[STUDY TEXT — start]

Fiona McPherson has pivoted her business to sew masks, helping keep the community safe during COVID-19.

It is somewhat ironic that Fiona McPherson recalls contemplating the idea of designing colourful face masks quite some years ago.

Fiona, who was working with Rip Curl at the time, regularly travelled to Hong Kong and noticed that people there would wear a mask to dinner when they had a sniffle they didn’t want to pass on.

“I was surprised because I always thought they wore a mask because they didn’t want to catch germs from us but they were actually protecting me,” she remembers.

“When I understood that I started thinking, ‘you need to have masks with smiles on them and patterns’ but I obviously didn’t take it any further.

“It was just my creative mind going stupid but, in retrospect, I should have been onto it,” she adds, laughing.

Fiona may not have pursued the idea back then but that all changed when the pandemic hit earlier this year.

In fact, her Jan Juc based clothing label OKKI has gone into overdrive thanks to the demand for her quality made fabric masks.

“Back in March I was watching what was going on overseas and I could see things were getting really serious,” Fiona says.

“Then I saw that breweries were turning into hand sanitiser making companies and I thought, ‘well, this is a time we all need to pivot our businesses and help out if we can’.

“I contacted the government and said I had access to a factory in Moolap and, if they needed it, we could skill up people and get them sewing PPE gear or whatever may be required.”

At the time Fiona got a message back saying her services immediately but she would be contacted in the future if that changed.

In the meantime, she set about making masks to sell through the OKKI website.

“I put up a post on Facebook one night saying that I would be making masks for anybody that needed them and then I put it up on my website as a preorder item,” she says.

“I didn’t know whether there would be much demand to be honest.

“But then I got inundated with 200 orders in one night.

“For the next few days

my website just kept on pinging every 10 seconds with sales just flowing through.”

Since then Fiona – the founder of former award-winning children’s label Oishi-M – has been working overtime to meet the demand, all while homeschooling her two children aged 11 and 15.

“I’ve been up at 4am in the morning and I’m sewing until about 6pm,” she says.

“Then I usually pick and pack from 7.30pm until 9pm.”

Fiona already had one seamstress working for OKKI and she recently reached out to Diversitat to see whether they would know of any seamstresses looking for employment.

[STUDY TEXT — finish]
[RECORD EXCERPTS — start]

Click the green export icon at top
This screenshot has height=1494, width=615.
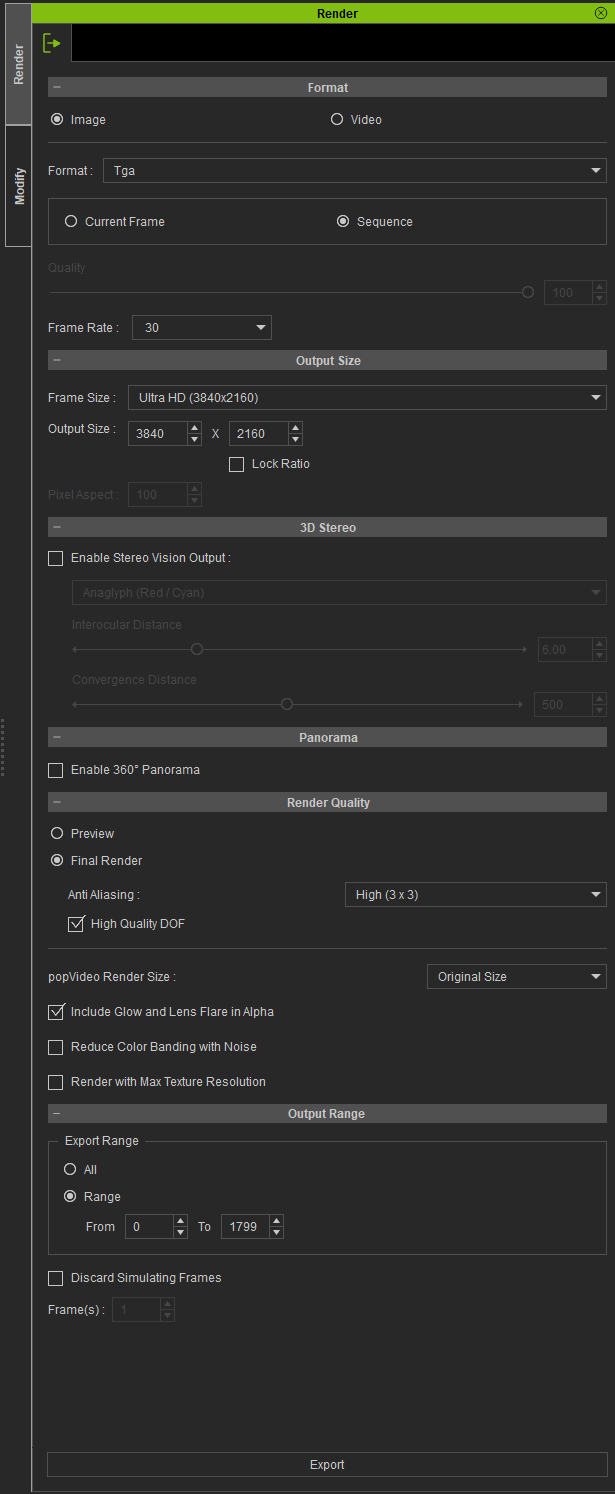(x=52, y=44)
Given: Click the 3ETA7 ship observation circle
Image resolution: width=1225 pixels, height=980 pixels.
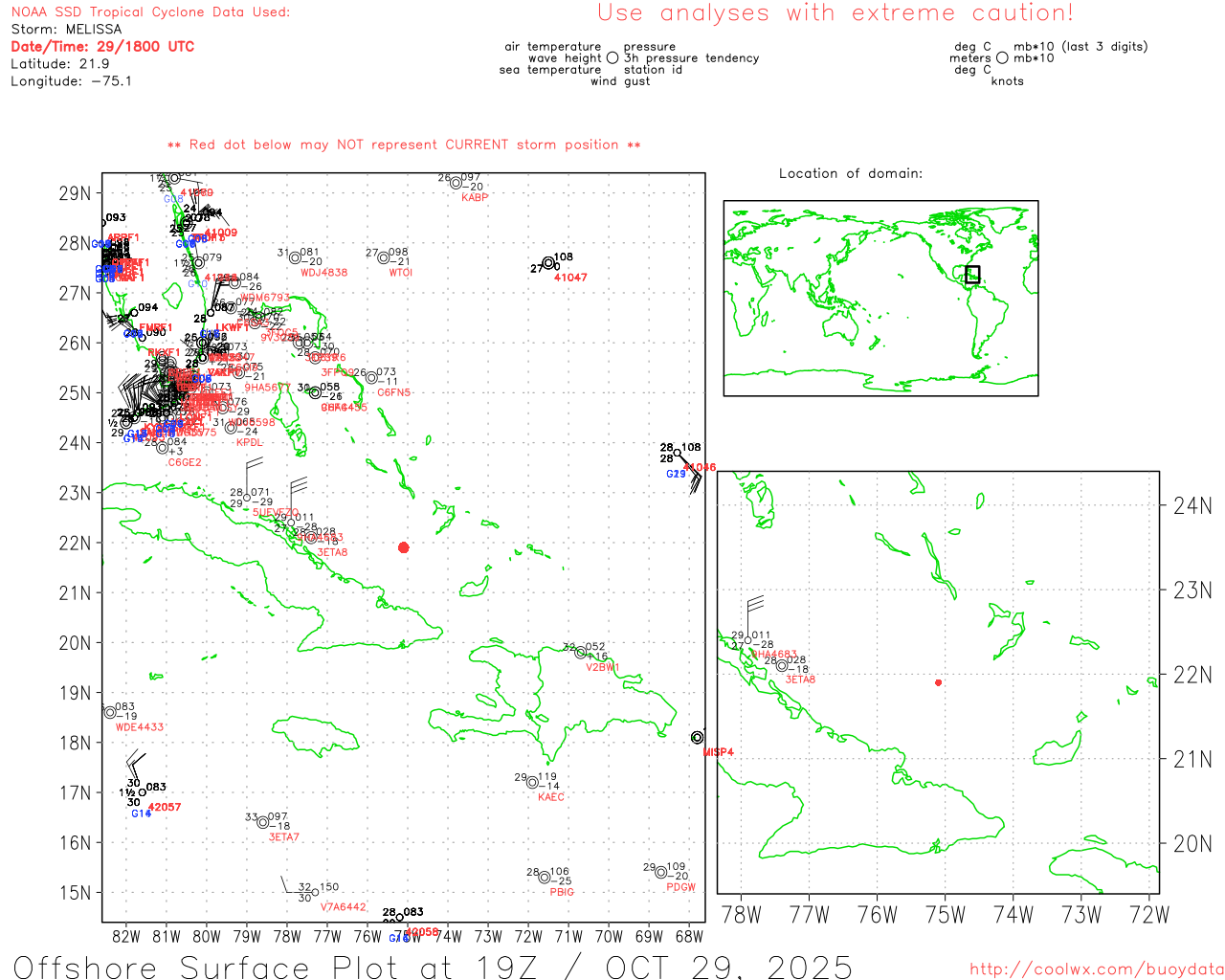Looking at the screenshot, I should 263,822.
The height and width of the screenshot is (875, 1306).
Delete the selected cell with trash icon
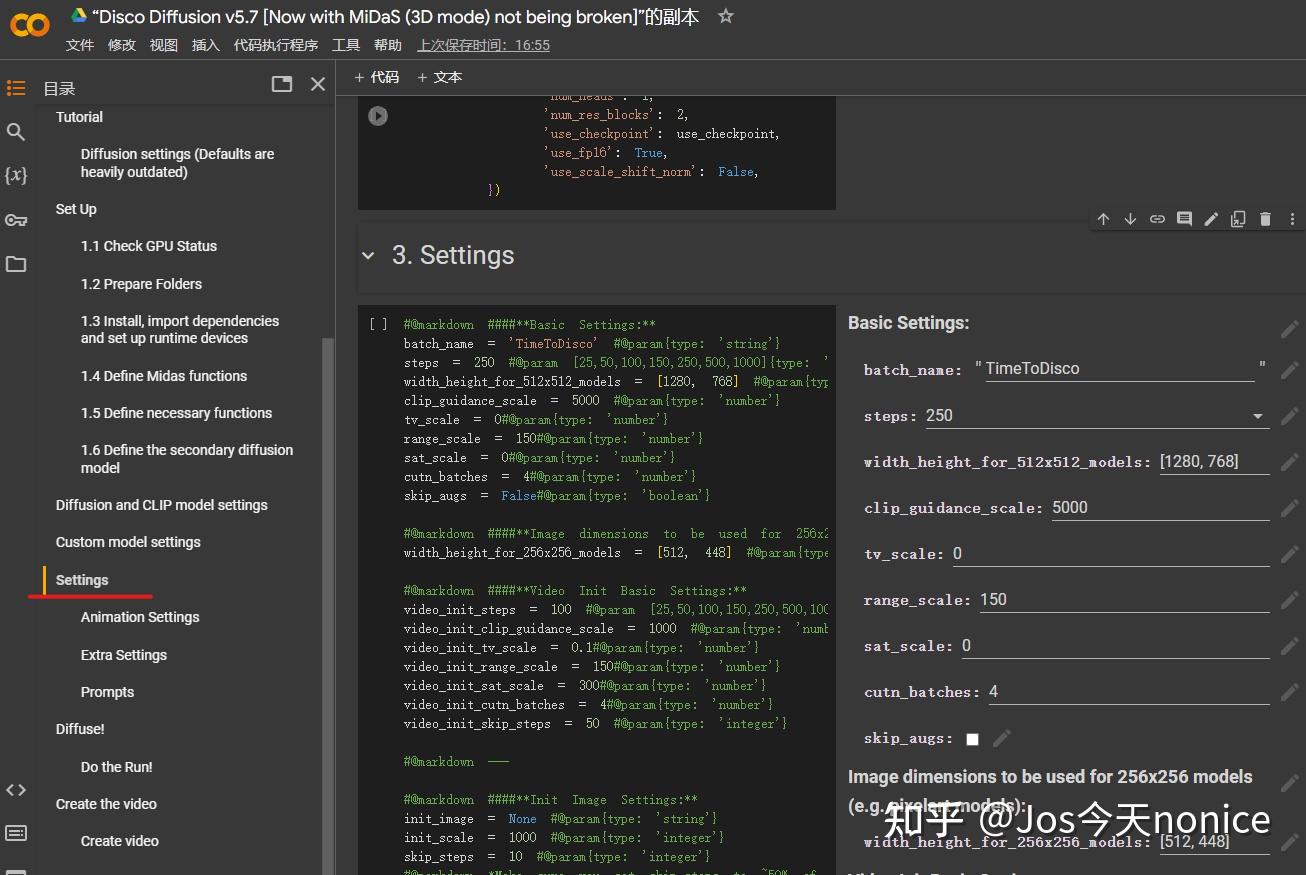[1265, 219]
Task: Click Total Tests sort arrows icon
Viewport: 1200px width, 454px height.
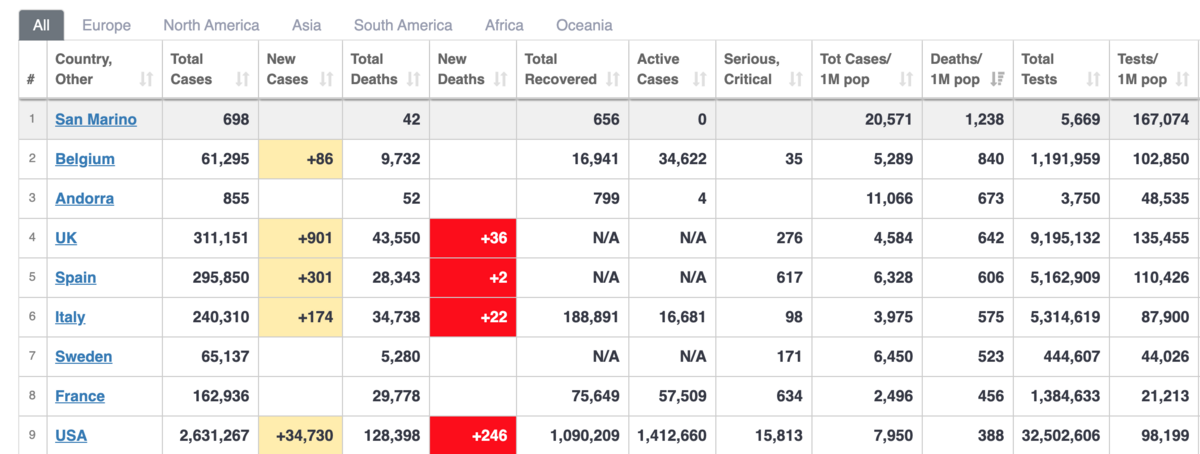Action: point(1093,79)

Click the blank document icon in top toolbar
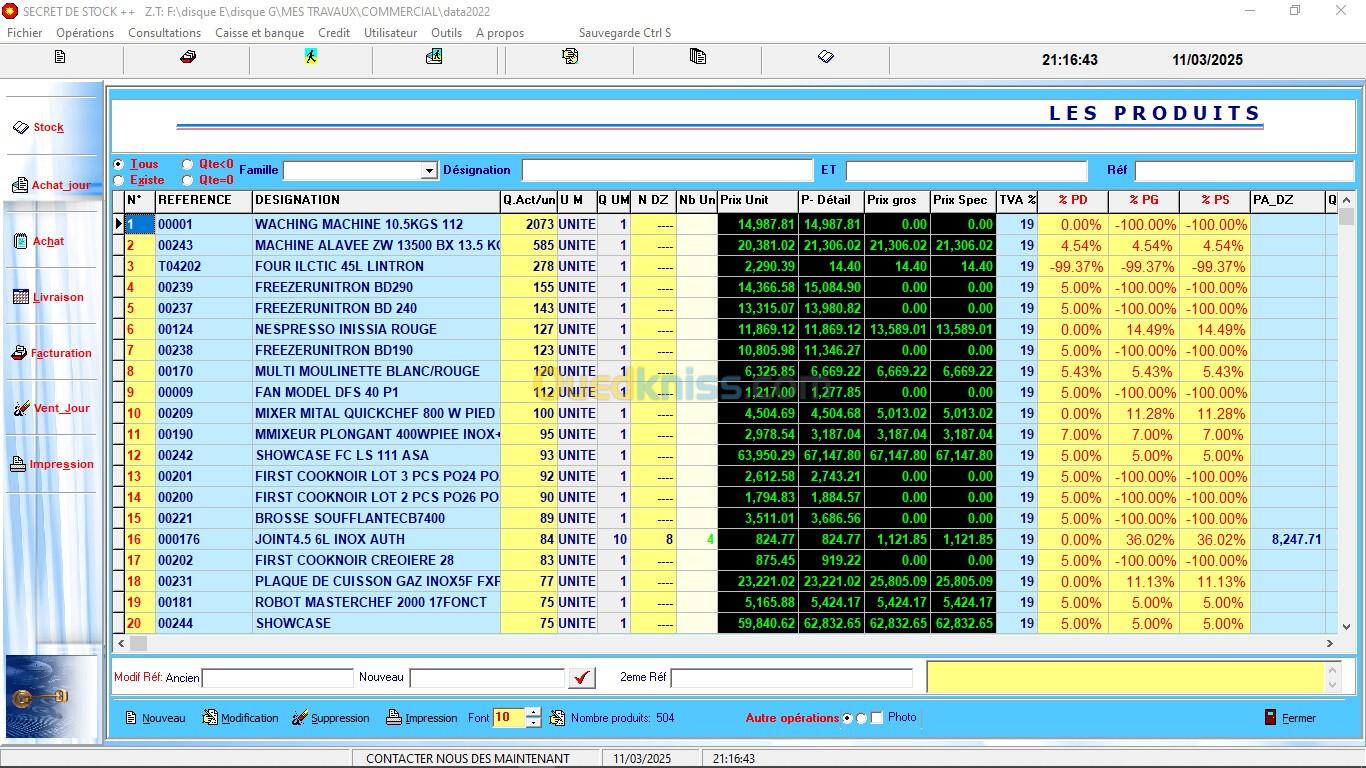[60, 58]
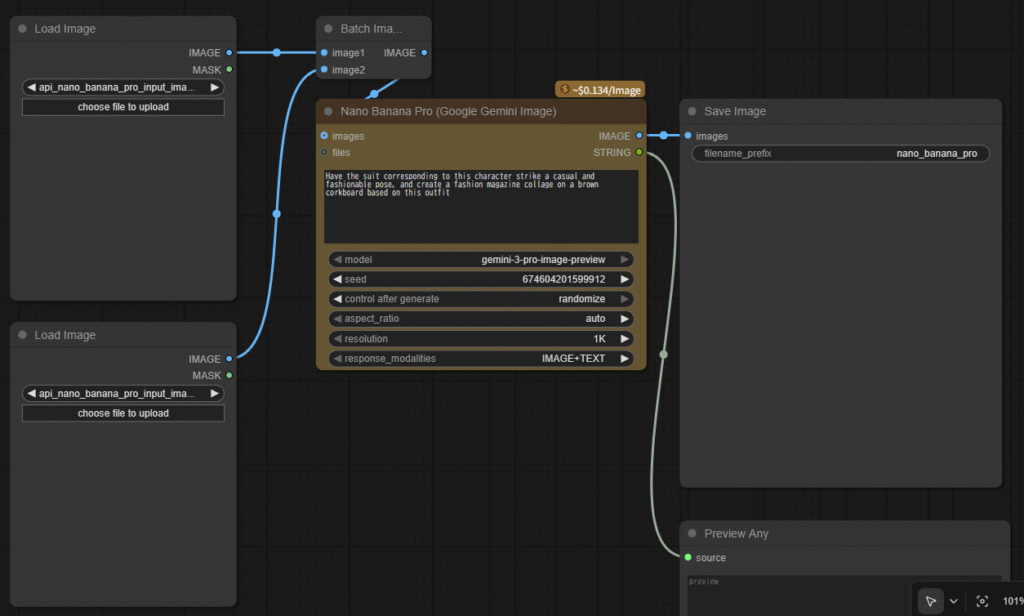The height and width of the screenshot is (616, 1024).
Task: Click bottom Load Image choose file button
Action: click(x=123, y=413)
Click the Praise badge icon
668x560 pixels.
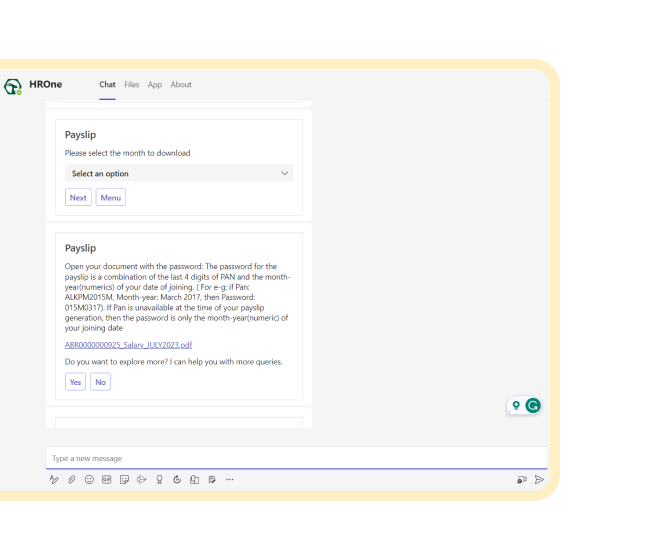pyautogui.click(x=159, y=480)
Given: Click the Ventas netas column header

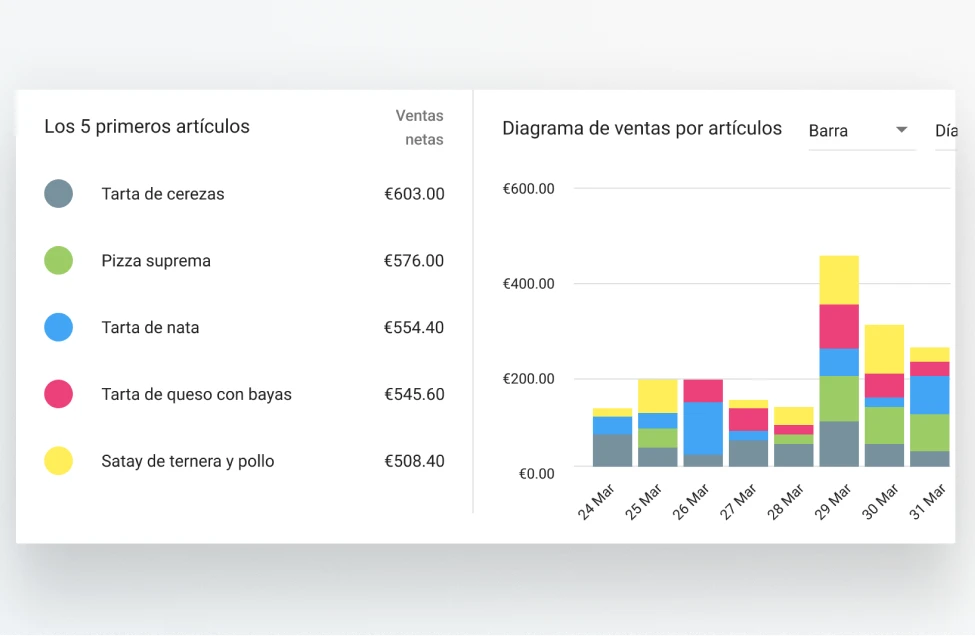Looking at the screenshot, I should [420, 126].
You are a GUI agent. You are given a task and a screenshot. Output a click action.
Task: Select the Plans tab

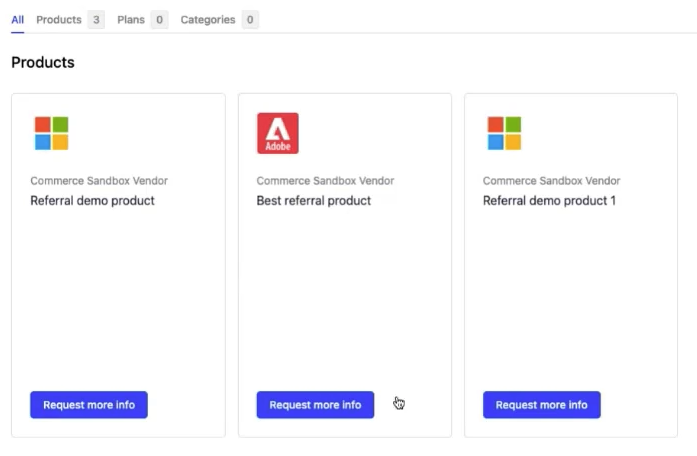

[RECORD EXCERPTS — finish]

Continue the article above about Fiona McPherson's mask-sewing business, starting right after its last sentence.

She now employs three female refugees who have come to Australia from countries including Iran and Afghanistan.

“Diversitat has been fantastic and put me in contact with some refugee women with insane skills,” she says.

“They are sole parents who wouldn’t have found work otherwise and they are just divine ladies so I’m feeling really fortunate with that.”

Fiona, who was recently named runner-up in the National Wool Museum’s Meet the Makers global design competition, is firmly focussed on the positives coming out of this challenging time.

That includes being put on a government list as a highlighted regional supplier who might be called on to produce up to 17,000 masks in one order.

Corangamite Shire has also contacted her about an order of 350 masks.

To ensure she can accommodate those bulk orders, Fiona has purchased two second-hand cutting machines and had a custom workbench made.

“I’ve always had to find opportunity and also be resourceful and change quite rapidly,” she says of her ability to pivot quickly.

“I think that’s what you need to be able to do in business these days is to never be locked into one system and be prepared to change.

“It has served me well in this instance.”

Her fashion label, OKKI, has both adult and children’s ranges and is known for its bespoke designs, uncompromising quality and dedication to a “reduce, reuse, recycle” mentality.

Fiona says being able to use offcuts of tight-weave fabrics that are suitable for masks has been another sustainable outcome of the mask-making business.

“It has been a fabulous exercise in being able to use the beautiful ends of fabric I haven’t put into garments,” she says.

“There are opportunities and there is great stuff coming out of this that has been absolutely amazing.”